I am struggling right now. My world seems noisy to me and I keep finding myself sitting in the creamy calm of the bedroom I have spent the past three days decorating. Prettifying. Beautifying. Soothing…
Now the room is pale and calm. My Mums yellow quilt pulled over the bed and two tall narrow chests painted cream standing like sentries guarding either side of the room. I am hiding here. Retreating here when I have delivered Finley to school and closing the door on the world, to sip tea, read books, weep a little and worry. Mostly about how to mow the lawn. While it might seem impossible, I have managed to get to almost forty-five without ever using a lawnmower. I feel rather stressed about the possibility of mowing the wire and electrocuting myself to a frazzle!
In times like this I have to resist temptation to re-invent my own wheel. To lay the blame for all manner of unrelated emotional muddle upon Brocantehome. (How odd that something I so adore should become my virtual punchbag). Blogging has seen me through so very much. Break ups and break downs. Death, drama and house moves. Above all it has been here to help me see the beautiful ordinary. To document my days and to remind me what matters. I love it. Even after thirteen years online, turning up here daily sometimes just to look at it, I love it. But at times like this, when my head feels loud, I almost hate it. Blogging you see is the most demanding of Mistresses. And as the years have gone by, it has become screechy, and complicated. Not what it was. Partly because of the nature of this ever-changing beast and partly because in my own madness, in times when life has felt secure – I have had enough energy to complicate it in a way I can barely manage when my world belly flops as it has right now. A fact I am utterly mortified about writing down but have no choice if I am to remain committed to telling the truth here.
Look in to the business of blogging these days and you will find an endless litany of advice about landing pages and email lists, analytics and affiliate programs. While bogged down in this endless mire it struck me that as bloggers we are no longer required to write, but to market. To be marketers. But do forgive my titty lip won’t you, but I don’t want to market. I want to write. I have never wanted to do anything other than write. Because I’m no good at selling. It embarrases me and from the moment I started selling furniture when I was nineteen, to now when I have to sell here to keep a roof over our heads, I still want to die the moment I actually have to say please buy this…
A few weeks ago in The Living Room I asked my lovely community what they would prefer… for me to continue working on The Salon and The Living Room or for me to go back to blogging daily and release all my work on Kindle? An overwhelming majority said blog please. Write daily. Share pretty things. Let your work live in our Kindles. Stop sending yourself around the bend! What little business acumen I have says that I have to listen to the majority and more than that, the part of me that IS going around the bend says the time is right to scale back all over again. That there is no shame in saying this didn’t work or that needs fixing and to simply go ahead and fix it.

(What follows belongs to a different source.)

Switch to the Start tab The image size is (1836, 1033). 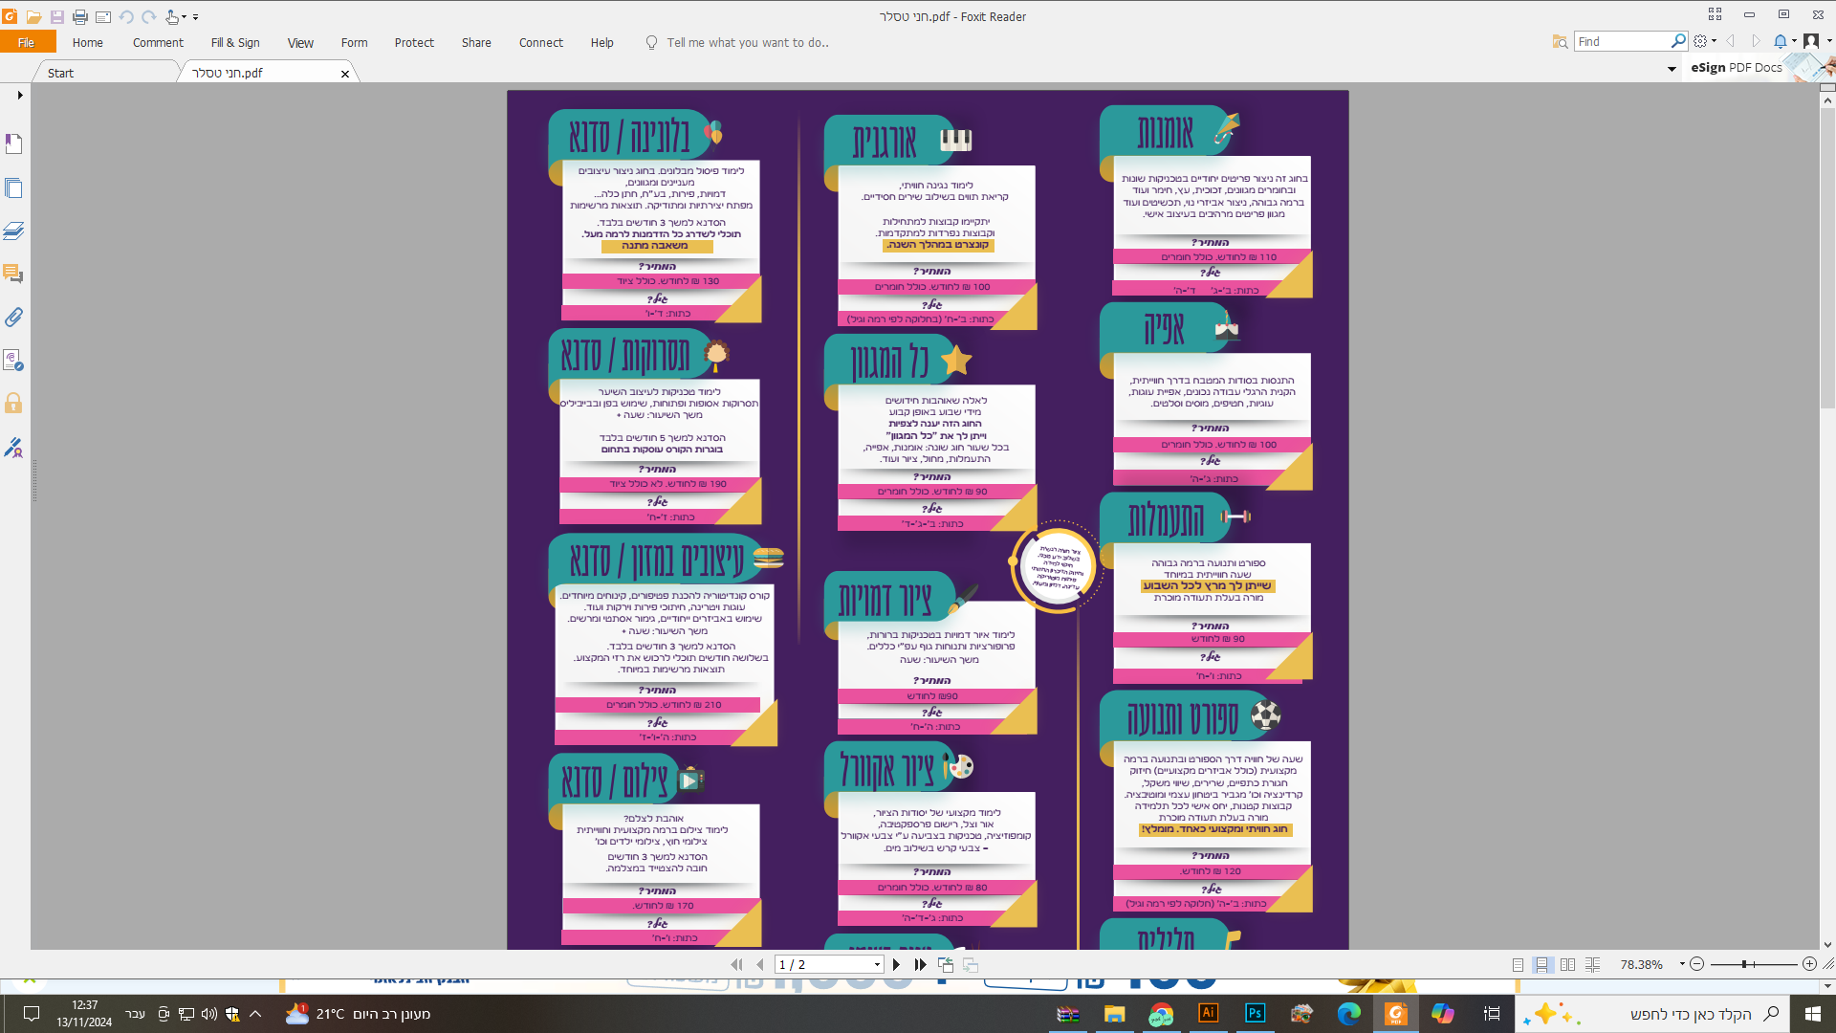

Fixing things is my forte. I can fix dinners. Fix rooms. And fix technical problems. I can’t fix people, try as I might (and I do believe I am going to stop trying altogether), but I can fix myself. For myself. Can’t I? Last night on Twitter, a friend of mine, a Doctor, responded to one of my housekeeping tweets with the words, what about self? #selfcare and when I said I wasn’t sure I could manage self-care right now, he said peek in to it, try it out, see what happens…
Peek in to it.
Peeking doesn’t sound scary does it? Peeking sounds like something I could do. Not going gung-ho as I am so very prone, but dipping my toes in. Testing the water. Giving up trying to please and experimenting with pleasing myself, Writing again. Looking after myself first. Avoiding muddle. Angst. And drama. And seeking peace and truth.
Yes. A spoonful of my own medicine. Just what the doctor ordered.